▶ **What is asked**
Can you reproduce the listing word for word, starting at its first line and ending at the line that contains "coord(180,86)", with both of those lines included?

==== Exercise input ====

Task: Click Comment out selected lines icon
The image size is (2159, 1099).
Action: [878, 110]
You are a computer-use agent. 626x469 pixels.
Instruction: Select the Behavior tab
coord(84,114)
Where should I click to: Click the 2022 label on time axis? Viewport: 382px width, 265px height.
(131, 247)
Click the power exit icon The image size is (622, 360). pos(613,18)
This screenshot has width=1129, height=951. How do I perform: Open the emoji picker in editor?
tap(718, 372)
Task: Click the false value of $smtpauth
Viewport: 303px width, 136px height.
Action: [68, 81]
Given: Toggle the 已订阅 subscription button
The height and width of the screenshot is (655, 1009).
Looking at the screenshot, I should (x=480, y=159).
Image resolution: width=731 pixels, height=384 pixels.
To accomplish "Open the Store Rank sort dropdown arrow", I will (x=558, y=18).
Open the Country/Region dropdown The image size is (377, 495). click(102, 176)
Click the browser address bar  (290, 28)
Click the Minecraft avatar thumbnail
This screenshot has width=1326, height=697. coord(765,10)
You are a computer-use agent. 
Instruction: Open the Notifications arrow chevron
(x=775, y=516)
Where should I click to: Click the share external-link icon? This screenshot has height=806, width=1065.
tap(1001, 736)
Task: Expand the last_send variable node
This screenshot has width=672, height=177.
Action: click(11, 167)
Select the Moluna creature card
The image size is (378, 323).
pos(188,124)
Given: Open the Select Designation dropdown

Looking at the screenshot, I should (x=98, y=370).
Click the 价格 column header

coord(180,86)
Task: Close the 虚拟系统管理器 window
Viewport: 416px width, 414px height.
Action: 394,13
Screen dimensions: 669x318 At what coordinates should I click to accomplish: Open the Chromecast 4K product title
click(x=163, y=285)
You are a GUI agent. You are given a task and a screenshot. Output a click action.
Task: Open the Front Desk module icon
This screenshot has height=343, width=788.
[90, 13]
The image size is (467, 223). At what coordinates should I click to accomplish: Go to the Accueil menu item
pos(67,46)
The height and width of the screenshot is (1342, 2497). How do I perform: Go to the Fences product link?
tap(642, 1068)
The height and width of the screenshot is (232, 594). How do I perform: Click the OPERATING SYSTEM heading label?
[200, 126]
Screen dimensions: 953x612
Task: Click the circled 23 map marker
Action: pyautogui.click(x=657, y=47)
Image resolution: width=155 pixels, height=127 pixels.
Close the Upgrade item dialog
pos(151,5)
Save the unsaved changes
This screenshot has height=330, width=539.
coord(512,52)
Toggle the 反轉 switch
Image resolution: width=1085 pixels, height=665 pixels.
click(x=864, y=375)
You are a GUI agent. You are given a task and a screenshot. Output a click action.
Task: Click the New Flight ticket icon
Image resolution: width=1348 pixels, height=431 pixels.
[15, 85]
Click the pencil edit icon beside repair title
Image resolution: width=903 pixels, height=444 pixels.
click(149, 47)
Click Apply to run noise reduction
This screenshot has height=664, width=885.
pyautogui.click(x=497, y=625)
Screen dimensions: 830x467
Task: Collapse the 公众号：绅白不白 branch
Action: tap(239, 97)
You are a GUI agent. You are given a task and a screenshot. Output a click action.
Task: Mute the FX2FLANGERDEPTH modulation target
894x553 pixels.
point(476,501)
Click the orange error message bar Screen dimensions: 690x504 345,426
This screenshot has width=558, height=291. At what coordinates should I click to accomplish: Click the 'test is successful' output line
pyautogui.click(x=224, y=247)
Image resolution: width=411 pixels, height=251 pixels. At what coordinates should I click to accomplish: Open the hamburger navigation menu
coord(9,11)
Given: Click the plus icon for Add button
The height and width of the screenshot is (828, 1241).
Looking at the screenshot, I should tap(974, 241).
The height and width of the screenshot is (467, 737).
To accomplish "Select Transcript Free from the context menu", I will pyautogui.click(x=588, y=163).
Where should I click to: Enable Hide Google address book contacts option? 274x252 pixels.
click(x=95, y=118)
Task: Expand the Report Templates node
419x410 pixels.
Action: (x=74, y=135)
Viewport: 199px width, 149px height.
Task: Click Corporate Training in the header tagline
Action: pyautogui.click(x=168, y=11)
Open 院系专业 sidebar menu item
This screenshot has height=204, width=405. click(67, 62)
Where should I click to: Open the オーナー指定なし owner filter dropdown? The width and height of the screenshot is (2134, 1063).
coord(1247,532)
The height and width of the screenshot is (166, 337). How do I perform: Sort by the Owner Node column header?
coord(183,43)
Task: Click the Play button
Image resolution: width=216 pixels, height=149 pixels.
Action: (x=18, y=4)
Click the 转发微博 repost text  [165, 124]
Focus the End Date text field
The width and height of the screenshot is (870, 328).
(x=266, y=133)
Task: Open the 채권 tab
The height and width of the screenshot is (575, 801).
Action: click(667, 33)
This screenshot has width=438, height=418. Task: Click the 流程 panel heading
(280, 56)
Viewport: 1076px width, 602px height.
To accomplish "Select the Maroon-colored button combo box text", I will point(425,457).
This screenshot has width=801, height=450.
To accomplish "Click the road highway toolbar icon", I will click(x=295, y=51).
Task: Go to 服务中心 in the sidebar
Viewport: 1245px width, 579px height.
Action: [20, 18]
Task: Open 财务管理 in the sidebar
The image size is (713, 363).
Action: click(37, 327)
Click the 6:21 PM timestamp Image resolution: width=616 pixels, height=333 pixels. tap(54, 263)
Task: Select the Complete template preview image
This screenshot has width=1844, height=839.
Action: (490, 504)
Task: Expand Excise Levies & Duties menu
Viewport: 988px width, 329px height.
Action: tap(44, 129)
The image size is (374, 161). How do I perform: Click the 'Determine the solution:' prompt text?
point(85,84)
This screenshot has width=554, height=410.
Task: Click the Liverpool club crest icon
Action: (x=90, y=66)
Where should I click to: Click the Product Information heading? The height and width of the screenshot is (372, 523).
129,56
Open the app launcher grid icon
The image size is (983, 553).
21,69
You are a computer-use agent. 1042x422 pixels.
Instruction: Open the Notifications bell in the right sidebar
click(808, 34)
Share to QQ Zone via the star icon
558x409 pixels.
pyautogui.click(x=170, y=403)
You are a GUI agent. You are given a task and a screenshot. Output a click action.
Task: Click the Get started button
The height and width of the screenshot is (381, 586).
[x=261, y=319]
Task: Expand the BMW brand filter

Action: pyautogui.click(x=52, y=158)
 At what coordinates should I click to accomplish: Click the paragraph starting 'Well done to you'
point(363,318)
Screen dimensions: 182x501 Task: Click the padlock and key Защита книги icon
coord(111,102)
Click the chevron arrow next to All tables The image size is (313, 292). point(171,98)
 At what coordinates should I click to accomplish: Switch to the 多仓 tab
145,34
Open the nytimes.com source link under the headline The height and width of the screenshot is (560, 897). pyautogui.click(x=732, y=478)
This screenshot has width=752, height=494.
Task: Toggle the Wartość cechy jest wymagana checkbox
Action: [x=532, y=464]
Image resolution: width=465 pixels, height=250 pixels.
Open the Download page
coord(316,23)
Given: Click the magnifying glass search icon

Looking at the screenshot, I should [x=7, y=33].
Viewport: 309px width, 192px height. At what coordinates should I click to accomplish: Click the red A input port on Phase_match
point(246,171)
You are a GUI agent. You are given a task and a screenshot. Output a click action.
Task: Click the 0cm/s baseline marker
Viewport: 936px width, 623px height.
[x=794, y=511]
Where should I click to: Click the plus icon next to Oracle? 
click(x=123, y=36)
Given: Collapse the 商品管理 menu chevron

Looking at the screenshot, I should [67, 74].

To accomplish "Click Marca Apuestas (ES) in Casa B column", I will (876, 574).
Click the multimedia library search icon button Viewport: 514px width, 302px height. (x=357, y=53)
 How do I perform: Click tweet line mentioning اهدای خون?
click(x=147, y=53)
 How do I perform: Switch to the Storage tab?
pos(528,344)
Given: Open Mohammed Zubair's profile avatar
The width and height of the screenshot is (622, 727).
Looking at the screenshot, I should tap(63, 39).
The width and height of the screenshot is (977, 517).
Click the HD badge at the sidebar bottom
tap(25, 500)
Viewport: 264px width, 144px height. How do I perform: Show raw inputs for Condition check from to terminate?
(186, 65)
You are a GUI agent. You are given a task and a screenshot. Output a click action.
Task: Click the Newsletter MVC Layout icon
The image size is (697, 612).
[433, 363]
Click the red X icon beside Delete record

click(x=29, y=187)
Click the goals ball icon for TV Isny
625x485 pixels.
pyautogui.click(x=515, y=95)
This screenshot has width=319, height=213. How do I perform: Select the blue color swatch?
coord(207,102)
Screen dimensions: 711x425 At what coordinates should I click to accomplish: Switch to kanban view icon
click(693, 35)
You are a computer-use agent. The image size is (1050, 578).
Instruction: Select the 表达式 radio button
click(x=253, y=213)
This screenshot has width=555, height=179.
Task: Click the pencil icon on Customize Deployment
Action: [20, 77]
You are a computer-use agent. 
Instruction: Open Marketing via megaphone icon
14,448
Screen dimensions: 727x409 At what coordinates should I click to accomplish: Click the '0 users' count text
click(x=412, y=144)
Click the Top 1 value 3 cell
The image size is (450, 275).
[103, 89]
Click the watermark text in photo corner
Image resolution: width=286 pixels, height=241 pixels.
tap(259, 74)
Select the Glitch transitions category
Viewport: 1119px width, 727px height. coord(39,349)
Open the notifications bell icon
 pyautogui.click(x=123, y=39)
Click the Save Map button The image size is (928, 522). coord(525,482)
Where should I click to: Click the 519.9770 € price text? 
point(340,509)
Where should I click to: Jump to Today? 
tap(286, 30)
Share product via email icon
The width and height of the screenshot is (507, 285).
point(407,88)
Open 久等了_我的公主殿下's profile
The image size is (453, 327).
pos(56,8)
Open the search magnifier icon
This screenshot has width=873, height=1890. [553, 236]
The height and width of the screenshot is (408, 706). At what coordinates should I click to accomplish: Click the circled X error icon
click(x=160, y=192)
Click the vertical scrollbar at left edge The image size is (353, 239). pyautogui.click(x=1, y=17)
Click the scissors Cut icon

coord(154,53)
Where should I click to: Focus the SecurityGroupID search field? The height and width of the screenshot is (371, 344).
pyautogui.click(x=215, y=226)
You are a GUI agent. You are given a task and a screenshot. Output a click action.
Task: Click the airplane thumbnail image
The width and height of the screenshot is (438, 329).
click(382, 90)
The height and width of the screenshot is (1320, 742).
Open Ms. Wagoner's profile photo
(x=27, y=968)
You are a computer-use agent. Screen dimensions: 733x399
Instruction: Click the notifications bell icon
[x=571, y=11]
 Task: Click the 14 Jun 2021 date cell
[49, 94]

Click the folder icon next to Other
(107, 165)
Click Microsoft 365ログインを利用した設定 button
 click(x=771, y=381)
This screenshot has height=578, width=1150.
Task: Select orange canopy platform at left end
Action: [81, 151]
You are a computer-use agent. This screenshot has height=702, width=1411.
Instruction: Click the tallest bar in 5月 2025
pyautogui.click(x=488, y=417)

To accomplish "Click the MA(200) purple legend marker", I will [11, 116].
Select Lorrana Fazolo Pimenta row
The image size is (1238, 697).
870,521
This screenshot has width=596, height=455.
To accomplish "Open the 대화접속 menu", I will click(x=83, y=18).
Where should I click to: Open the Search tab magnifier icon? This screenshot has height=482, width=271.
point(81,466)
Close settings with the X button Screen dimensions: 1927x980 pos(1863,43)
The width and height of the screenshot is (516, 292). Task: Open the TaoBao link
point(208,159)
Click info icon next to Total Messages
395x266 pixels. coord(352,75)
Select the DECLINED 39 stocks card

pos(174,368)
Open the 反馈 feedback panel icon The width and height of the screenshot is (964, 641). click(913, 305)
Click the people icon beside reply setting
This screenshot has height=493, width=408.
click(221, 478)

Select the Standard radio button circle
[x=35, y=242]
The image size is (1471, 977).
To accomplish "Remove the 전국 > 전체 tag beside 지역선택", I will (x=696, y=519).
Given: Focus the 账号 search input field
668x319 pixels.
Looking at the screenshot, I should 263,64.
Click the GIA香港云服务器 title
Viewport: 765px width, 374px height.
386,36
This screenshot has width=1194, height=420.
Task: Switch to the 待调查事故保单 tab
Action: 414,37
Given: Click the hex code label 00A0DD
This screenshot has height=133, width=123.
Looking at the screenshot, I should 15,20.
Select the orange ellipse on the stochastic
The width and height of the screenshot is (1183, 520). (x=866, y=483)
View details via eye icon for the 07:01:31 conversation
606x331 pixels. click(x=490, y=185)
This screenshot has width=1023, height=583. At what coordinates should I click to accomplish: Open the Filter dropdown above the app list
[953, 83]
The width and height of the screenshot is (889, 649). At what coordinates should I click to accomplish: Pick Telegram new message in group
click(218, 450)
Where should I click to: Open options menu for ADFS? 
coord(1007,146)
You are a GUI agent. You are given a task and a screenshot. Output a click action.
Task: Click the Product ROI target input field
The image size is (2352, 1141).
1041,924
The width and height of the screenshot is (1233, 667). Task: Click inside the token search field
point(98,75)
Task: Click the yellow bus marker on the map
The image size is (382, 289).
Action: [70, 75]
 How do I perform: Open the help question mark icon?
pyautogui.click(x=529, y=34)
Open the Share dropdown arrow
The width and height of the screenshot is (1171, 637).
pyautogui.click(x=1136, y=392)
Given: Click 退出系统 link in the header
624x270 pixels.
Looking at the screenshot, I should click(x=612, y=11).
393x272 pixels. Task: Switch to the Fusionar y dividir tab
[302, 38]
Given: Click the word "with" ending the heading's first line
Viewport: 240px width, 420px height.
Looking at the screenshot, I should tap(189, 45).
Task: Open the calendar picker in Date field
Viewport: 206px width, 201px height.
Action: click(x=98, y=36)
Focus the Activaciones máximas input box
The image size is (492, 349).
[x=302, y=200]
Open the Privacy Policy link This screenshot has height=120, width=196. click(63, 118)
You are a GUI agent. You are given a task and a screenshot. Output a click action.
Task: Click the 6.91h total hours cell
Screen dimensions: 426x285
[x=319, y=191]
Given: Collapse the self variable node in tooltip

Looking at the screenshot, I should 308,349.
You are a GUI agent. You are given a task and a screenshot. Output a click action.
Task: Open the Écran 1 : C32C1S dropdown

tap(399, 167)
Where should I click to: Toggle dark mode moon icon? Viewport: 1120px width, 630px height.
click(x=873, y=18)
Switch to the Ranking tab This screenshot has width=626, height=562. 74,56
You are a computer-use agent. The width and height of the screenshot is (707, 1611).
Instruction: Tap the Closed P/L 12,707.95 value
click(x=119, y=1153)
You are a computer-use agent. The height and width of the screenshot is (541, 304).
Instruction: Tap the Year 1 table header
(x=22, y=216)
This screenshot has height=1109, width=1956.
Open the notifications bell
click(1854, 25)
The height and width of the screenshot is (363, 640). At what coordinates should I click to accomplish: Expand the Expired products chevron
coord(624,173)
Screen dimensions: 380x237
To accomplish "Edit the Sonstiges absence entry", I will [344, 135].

====

▶ **Output for this task**
Task: Click Comment out selected lines icon
The image size is (2159, 1099).
Action: [878, 110]
You are a computer-use agent. 626x469 pixels.
Instruction: Select the Behavior tab
coord(84,114)
Where should I click to: Click the 2022 label on time axis? Viewport: 382px width, 265px height.
(131, 247)
Click the power exit icon The image size is (622, 360). pos(613,18)
This screenshot has width=1129, height=951. How do I perform: Open the emoji picker in editor?
tap(718, 372)
Task: Click the false value of $smtpauth
Viewport: 303px width, 136px height.
Action: [68, 81]
Given: Toggle the 已订阅 subscription button
The height and width of the screenshot is (655, 1009).
Looking at the screenshot, I should (x=480, y=159).
Image resolution: width=731 pixels, height=384 pixels.
To accomplish "Open the Store Rank sort dropdown arrow", I will (x=558, y=18).
Open the Country/Region dropdown The image size is (377, 495). click(102, 176)
Click the browser address bar  (290, 28)
Click the Minecraft avatar thumbnail
This screenshot has width=1326, height=697. coord(765,10)
You are a computer-use agent. 
Instruction: Open the Notifications arrow chevron
(x=775, y=516)
Where should I click to: Click the share external-link icon? This screenshot has height=806, width=1065.
tap(1001, 736)
Task: Expand the last_send variable node
This screenshot has width=672, height=177.
Action: click(11, 167)
Select the Moluna creature card
The image size is (378, 323).
pos(188,124)
Given: Open the Select Designation dropdown

Looking at the screenshot, I should (x=98, y=370).
Click the 价格 column header

coord(180,86)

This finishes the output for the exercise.